Dezenas de simpatizantes do presidente Jair Bolsonaro (sem partido) se aglomeraram em frente ao Quartel-General do Exército, neste domingo (19), para pedir intervenção militar e invocar o AI-5 (Ato Institucional número 5) que vigorou durante dez anos no período da ditadura militar, e foi usado para punir opositores ao regime e cassar parlamentares.
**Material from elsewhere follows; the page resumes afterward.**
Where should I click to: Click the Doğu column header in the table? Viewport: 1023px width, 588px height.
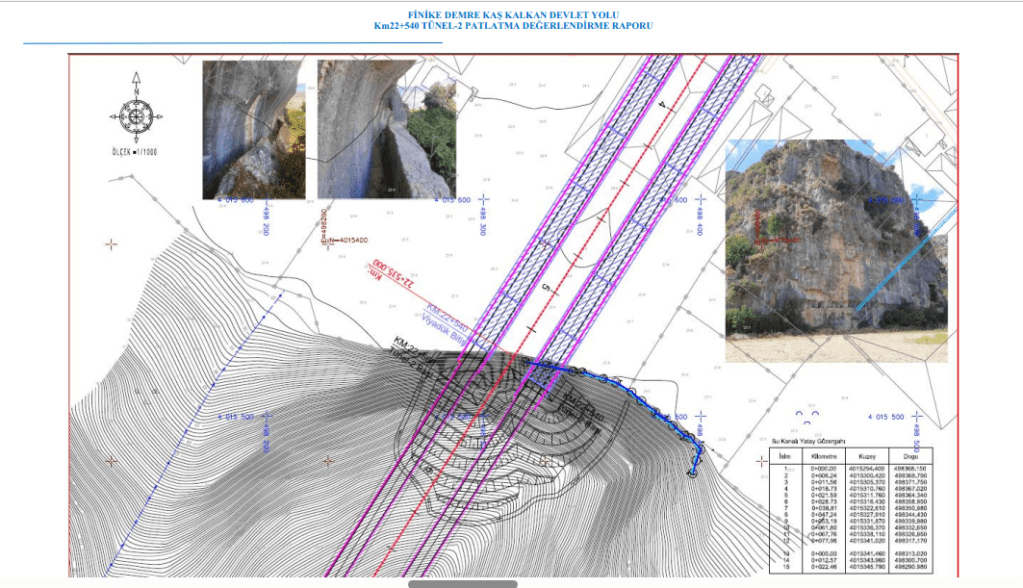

O ato criminoso teve apoio de Bolsonaro que discursou: “Nós não queremos negociar nada. Nós queremos é ação pelo Brasil. O que tinha de velho ficou para trás. Nós temos um novo Brasil pela frente. Todos, sem exceção, têm que ser patriotas e acreditar e fazer a sua parte para que nós possamos colocar o Brasil no lugar de destaque que ele merece. Acabou a época da patifaria. É agora o povo no poder.” Disse.

Antes de falar, os militantes gritavam “Mito”, “AI-5” e “Fora, Maia”, mas Bolsonaro disse que é preciso “manter a nossa democracia” e a “nossa liberdade” tentando disfarçar que apoia um golpe de estado como sempre demostrou desde o início de sua candidatura.

Bolsonaro durante ato criminoso, em Brasília (Foto: Reprodução/Redes Sociais)
Bolsonaro durante ato criminoso, em Brasília (Foto: Reprodução/Redes Sociais)

Bolsonaro viola mais uma vez as recomendações da Organização Mundial da Saúde (OMS) para conter o avanço da Covid-19, participa de ato criminoso, desrespeita a democracia e harmonia entre poderes e despreza a gravidade da situação que aterroriza o mundo.

E os fanáticos vão às ruas invocar o AI-5 e a volta da Ditadura Militar, talvez por ignorância ou maldade mesmo, desconhece que se isso ocorrer, eles jamais terão liberdade para repetir o ato. Tem que ser muito inteligente para usar a liberdade de se manifestar em troca de uma Ditadura.